What appears from the first line of the records below through the line containing "has width=868, height=440." must be reproduced verbatim.

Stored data
____________________
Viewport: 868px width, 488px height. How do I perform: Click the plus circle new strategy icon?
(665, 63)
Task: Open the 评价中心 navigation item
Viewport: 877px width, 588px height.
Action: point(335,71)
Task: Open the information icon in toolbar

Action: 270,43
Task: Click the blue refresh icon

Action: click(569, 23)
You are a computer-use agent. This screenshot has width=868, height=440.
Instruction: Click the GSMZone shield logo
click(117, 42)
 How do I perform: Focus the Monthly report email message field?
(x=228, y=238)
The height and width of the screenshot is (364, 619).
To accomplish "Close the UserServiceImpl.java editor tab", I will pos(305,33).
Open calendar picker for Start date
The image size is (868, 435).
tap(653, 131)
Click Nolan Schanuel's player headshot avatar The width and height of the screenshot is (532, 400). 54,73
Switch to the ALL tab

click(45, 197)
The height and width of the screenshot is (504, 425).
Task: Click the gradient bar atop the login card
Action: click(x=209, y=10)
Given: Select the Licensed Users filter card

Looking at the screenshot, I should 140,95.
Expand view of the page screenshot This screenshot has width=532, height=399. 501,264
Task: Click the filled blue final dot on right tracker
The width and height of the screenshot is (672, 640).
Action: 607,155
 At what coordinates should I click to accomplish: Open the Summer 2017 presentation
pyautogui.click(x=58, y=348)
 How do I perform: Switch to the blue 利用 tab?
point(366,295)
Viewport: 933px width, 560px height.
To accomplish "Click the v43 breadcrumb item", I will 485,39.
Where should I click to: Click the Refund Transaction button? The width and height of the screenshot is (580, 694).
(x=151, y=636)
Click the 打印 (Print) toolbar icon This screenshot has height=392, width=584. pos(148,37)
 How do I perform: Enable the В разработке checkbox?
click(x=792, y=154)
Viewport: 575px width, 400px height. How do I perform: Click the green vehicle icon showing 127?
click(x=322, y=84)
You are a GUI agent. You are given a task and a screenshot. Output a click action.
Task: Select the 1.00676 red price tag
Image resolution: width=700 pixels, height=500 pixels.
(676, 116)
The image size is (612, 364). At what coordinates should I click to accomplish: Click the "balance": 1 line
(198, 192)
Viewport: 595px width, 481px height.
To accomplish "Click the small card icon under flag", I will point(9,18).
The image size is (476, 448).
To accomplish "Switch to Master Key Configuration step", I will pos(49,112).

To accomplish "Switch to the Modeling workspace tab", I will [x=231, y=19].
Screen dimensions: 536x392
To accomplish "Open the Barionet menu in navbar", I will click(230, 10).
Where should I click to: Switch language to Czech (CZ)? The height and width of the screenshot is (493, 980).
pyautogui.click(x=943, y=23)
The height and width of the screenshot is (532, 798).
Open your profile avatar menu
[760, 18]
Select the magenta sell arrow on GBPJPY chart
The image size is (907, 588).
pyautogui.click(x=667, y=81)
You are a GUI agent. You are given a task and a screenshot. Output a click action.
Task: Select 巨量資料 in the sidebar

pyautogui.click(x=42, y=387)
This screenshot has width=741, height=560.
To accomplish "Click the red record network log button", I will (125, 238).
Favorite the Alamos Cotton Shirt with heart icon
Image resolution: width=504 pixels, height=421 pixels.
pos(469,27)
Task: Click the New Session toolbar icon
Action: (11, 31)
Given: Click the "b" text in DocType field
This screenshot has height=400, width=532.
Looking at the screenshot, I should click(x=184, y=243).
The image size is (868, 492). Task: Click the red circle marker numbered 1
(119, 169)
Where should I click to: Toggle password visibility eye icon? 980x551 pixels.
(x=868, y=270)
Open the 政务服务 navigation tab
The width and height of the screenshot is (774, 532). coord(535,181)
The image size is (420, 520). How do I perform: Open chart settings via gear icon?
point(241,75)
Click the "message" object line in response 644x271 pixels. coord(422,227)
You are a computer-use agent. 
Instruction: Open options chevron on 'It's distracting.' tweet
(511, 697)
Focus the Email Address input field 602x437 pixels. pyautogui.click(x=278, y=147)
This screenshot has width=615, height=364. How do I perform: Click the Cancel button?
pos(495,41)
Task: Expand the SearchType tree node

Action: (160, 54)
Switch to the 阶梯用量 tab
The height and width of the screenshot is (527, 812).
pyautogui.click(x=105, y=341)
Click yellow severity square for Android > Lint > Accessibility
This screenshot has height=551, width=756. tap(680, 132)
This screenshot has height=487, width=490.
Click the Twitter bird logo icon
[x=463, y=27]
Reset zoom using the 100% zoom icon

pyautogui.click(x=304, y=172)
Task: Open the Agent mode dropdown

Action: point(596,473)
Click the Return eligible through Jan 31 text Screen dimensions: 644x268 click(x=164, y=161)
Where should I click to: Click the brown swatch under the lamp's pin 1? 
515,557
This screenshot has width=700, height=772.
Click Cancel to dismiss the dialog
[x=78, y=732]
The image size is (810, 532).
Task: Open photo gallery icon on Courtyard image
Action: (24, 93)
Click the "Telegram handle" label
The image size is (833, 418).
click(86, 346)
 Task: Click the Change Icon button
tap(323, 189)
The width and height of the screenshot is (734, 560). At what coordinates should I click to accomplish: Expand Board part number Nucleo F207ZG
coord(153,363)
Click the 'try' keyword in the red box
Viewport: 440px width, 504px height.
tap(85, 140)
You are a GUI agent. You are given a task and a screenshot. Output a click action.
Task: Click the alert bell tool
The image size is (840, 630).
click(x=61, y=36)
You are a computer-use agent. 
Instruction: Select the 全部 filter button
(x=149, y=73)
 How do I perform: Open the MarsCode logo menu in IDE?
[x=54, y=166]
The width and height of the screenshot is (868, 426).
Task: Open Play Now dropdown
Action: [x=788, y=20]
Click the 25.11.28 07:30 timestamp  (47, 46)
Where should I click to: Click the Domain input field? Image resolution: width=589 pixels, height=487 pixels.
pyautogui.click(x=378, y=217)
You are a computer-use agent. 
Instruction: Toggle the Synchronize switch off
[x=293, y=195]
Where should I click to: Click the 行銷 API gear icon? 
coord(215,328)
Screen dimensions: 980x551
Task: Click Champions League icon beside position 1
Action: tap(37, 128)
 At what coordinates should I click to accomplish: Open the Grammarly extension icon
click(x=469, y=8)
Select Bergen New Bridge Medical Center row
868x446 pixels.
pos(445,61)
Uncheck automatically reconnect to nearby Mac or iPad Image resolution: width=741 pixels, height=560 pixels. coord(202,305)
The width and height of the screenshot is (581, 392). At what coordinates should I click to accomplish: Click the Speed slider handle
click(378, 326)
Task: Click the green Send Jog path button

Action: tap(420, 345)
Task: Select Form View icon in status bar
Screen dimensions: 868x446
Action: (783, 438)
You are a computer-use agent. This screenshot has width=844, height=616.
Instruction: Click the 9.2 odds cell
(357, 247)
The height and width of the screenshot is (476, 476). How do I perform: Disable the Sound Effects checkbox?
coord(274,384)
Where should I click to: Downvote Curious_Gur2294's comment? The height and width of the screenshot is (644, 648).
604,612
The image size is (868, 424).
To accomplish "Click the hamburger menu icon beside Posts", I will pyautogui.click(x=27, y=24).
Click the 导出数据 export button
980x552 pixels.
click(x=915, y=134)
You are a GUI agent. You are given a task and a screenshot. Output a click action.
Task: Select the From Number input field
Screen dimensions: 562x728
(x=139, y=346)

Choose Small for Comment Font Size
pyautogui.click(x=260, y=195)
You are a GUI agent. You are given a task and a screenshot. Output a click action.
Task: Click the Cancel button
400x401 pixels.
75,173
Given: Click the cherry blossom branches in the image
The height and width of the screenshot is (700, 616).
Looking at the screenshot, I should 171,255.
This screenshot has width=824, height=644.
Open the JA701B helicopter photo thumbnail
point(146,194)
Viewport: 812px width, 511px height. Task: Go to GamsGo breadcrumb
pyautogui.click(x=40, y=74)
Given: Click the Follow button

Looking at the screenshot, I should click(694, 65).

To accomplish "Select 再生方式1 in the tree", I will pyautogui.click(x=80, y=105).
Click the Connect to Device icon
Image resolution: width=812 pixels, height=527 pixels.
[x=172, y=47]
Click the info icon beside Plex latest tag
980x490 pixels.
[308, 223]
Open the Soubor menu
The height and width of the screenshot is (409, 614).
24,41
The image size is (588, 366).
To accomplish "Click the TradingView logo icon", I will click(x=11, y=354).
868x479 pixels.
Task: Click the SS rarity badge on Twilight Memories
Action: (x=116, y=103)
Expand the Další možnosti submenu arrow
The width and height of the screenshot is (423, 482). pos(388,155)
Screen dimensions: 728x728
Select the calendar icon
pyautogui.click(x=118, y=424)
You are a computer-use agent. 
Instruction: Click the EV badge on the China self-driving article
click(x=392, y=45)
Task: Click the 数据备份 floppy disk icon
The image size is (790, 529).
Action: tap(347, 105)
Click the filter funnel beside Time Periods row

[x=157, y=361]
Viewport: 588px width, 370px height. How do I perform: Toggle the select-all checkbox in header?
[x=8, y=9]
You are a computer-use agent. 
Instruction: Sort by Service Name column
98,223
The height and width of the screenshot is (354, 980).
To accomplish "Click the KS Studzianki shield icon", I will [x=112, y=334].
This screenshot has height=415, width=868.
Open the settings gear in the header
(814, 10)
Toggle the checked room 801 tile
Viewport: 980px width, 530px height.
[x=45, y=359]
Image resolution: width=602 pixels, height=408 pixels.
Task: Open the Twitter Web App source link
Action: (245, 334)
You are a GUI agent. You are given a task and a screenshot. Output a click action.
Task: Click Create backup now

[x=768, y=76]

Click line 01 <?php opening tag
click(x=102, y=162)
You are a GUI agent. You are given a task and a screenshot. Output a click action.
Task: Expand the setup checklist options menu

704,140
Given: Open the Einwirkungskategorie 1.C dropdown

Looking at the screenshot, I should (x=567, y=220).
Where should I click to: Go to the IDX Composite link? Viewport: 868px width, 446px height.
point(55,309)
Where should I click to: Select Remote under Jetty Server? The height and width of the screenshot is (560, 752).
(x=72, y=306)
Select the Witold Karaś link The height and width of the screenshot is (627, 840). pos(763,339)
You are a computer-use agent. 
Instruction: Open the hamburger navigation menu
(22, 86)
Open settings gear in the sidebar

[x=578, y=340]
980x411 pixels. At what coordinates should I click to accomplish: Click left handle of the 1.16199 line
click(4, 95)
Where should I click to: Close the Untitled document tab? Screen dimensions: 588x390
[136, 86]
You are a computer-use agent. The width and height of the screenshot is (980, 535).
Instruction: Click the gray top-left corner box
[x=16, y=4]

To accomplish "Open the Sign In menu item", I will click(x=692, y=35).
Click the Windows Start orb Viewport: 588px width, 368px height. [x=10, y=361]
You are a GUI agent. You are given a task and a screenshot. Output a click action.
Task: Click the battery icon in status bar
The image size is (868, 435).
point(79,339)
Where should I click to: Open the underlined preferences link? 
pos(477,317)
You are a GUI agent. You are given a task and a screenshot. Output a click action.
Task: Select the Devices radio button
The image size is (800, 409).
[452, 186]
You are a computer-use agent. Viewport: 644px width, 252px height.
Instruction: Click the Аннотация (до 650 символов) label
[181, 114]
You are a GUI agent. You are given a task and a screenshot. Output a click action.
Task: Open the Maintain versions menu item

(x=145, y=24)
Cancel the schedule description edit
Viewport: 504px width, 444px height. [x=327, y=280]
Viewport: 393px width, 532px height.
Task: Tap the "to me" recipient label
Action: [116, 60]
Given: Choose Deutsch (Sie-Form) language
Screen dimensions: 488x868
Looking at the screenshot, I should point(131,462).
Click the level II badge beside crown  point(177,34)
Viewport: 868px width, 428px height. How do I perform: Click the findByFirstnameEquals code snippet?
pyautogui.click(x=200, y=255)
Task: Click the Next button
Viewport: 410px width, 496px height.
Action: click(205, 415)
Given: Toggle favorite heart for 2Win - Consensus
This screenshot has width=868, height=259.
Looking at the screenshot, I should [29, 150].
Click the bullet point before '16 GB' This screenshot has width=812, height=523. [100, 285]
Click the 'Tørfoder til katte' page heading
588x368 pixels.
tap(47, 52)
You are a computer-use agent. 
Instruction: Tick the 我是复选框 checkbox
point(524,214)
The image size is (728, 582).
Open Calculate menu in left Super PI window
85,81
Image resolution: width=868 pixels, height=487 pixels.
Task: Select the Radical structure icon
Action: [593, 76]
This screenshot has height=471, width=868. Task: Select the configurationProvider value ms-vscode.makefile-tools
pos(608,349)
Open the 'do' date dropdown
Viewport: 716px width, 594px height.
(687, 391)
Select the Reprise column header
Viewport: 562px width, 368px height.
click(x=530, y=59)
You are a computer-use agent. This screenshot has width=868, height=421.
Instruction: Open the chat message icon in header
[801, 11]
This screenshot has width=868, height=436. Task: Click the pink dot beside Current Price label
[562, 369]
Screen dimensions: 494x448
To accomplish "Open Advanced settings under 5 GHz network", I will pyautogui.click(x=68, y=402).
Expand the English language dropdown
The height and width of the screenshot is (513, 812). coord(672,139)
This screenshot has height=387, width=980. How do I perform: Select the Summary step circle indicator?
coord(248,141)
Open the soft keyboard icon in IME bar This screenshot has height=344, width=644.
____________________
→ The completed task
Viewport: 868px width, 488px height. How do I perform: Click the plus circle new strategy icon?
(665, 63)
Task: Open the 评价中心 navigation item
Viewport: 877px width, 588px height.
Action: point(335,71)
Task: Open the information icon in toolbar

Action: 270,43
Task: Click the blue refresh icon

Action: click(569, 23)
You are a computer-use agent. This screenshot has width=868, height=440.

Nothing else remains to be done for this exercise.